(What is expected) Render each line of the records below as a JSON list of strings, with one string per line and any blank lines omitted.

[Records from a pointing dataset]
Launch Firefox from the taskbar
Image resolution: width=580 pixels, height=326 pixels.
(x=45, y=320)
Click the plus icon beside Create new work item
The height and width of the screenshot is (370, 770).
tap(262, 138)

(Output below)
[
  "Launch Firefox from the taskbar",
  "Image resolution: width=580 pixels, height=326 pixels.",
  "(x=45, y=320)",
  "Click the plus icon beside Create new work item",
  "The height and width of the screenshot is (370, 770).",
  "tap(262, 138)"
]